[Bug tree-optimization/101555] Compile slowdown in tree PRE

2022-07-22 Thread rguenth at gcc dot gnu.org via Gcc-bugs
https://gcc.gnu.org/bugzilla/show_bug.cgi?id=101555

Richard Biener  changed:

   What|Removed |Added

 Status|ASSIGNED|RESOLVED
 Resolution|--- |FIXED

--- Comment #8 from Richard Biener  ---
Fixed in GCC 12.

[Bug tree-optimization/101555] Compile slowdown in tree PRE

2021-09-07 Thread rguenth at gcc dot gnu.org via Gcc-bugs
https://gcc.gnu.org/bugzilla/show_bug.cgi?id=101555

--- Comment #7 from Richard Biener  ---
The committed change improves compile-time to less than 50s, in principle it
also applies to the GCC 11 and 10 branches where the related issue was fixed.

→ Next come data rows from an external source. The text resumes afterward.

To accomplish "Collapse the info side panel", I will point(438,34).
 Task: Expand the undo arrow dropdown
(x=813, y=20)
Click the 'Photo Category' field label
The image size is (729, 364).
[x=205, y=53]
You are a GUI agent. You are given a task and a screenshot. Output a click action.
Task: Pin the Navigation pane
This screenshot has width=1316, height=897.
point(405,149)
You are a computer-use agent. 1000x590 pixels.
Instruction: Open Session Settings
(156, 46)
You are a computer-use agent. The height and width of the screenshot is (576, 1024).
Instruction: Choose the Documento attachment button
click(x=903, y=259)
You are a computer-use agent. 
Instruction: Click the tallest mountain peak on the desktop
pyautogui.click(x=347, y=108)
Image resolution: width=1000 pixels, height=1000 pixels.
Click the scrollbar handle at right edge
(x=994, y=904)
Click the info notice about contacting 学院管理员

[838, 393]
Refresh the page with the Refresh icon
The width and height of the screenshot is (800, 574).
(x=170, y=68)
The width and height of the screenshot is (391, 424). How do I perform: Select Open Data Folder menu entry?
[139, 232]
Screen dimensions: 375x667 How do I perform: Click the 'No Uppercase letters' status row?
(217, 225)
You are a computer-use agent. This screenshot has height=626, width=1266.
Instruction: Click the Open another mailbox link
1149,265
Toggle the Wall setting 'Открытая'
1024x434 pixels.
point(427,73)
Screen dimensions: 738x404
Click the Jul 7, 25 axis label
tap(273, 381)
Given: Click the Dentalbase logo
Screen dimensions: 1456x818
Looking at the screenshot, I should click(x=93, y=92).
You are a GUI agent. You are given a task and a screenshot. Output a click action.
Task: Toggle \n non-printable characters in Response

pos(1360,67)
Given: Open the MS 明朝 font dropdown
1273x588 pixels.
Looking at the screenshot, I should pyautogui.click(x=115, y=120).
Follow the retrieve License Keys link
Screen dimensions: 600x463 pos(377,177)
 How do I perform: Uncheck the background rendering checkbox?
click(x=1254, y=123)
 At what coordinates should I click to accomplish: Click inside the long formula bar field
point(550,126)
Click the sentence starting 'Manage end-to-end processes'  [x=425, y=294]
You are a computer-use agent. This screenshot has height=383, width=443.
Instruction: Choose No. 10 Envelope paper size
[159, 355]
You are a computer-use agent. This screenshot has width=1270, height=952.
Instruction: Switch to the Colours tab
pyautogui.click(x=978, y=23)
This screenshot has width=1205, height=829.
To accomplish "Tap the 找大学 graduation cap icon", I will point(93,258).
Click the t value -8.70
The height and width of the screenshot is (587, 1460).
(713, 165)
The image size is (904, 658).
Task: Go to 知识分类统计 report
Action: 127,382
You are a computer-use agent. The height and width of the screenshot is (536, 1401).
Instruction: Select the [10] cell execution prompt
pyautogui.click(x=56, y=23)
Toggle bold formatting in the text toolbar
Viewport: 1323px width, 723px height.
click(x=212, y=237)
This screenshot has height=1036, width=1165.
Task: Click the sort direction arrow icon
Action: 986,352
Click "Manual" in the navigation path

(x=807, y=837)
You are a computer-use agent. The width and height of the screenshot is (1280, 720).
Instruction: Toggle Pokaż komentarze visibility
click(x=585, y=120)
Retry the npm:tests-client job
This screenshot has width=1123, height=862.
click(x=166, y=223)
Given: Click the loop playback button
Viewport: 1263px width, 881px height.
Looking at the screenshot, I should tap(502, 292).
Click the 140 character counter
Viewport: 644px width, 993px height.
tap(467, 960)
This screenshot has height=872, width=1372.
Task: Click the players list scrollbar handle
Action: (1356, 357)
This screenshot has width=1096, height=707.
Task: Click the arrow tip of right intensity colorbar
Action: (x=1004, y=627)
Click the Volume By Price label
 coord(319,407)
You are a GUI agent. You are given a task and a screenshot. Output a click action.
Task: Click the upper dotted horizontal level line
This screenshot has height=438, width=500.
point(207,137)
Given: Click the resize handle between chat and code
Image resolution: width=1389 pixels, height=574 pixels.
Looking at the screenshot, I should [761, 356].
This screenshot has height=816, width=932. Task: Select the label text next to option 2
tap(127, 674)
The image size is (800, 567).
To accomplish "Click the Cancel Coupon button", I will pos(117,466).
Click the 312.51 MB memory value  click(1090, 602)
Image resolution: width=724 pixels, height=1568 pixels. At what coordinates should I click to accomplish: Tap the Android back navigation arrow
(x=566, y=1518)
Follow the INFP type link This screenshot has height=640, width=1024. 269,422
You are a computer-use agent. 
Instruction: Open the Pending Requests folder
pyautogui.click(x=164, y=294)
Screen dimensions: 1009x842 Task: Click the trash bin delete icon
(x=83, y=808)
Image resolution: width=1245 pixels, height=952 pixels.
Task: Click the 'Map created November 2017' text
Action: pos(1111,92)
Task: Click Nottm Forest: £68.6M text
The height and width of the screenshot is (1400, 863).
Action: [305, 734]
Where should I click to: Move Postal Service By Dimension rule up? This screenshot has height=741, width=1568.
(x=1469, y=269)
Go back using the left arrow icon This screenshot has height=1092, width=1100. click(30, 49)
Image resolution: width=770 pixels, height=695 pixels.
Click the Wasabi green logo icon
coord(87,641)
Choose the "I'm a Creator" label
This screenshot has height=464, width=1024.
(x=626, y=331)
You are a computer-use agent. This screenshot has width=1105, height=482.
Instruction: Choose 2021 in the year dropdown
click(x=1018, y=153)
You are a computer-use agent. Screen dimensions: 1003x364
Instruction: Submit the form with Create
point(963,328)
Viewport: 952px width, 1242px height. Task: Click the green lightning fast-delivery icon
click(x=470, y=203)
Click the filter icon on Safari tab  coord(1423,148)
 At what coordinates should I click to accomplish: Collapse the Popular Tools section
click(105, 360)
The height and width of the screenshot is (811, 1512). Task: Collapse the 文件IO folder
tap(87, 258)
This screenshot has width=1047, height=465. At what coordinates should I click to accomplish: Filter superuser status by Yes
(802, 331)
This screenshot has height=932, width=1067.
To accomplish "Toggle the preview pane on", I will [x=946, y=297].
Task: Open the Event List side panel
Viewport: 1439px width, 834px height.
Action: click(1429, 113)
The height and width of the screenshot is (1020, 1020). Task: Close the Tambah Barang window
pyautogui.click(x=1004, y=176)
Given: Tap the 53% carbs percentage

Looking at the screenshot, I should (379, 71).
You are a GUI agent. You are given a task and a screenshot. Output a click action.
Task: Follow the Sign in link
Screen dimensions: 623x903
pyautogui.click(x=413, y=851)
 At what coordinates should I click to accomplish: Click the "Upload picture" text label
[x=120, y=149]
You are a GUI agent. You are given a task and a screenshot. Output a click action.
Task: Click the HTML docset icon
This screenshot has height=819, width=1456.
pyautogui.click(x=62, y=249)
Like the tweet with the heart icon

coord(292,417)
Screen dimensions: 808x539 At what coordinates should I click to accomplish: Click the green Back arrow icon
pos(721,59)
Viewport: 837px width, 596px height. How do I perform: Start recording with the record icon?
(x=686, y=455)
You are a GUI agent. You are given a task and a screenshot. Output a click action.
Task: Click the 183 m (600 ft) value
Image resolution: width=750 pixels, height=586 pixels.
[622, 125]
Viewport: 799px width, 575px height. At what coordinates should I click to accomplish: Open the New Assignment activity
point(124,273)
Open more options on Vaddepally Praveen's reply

[Bug tree-optimization/101555] Compile slowdown in tree PRE

2021-09-07 Thread cvs-commit at gcc dot gnu.org via Gcc-bugs
https://gcc.gnu.org/bugzilla/show_bug.cgi?id=101555

--- Comment #6 from CVS Commits  ---
The master branch has been updated by Richard Biener :

https://gcc.gnu.org/g:f387ff788f63c1974479644edae728047f843ec4

commit r12-3378-gf387ff788f63c1974479644edae728047f843ec4
Author: Richard Biener 
Date:   Tue Sep 7 10:35:42 2021 +0200

tree-optimization/101555 - avoid redundant alias queries in PRE

This avoids doing redundant work during PHI translation to invalidate
mems when translating their corresponding VUSE through the blocks
virtual PHI node.  All the invalidation work is already done by
prune_clobbered_mems.

This speeds up the compile of the testcase from 275s with PRE
taking 91% of the compile-time down to 43s with PRE taking 16%
of the compile-time.

2021-09-07  Richard Biener  

PR tree-optimization/101555
* tree-ssa-pre.c (translate_vuse_through_block): Do not
perform an alias walk to determine the validity of the
mem at the start of the block which is already guaranteed
by means of prune_clobbered_mems.
(phi_translate_1): Pass edge to translate_vuse_through_block.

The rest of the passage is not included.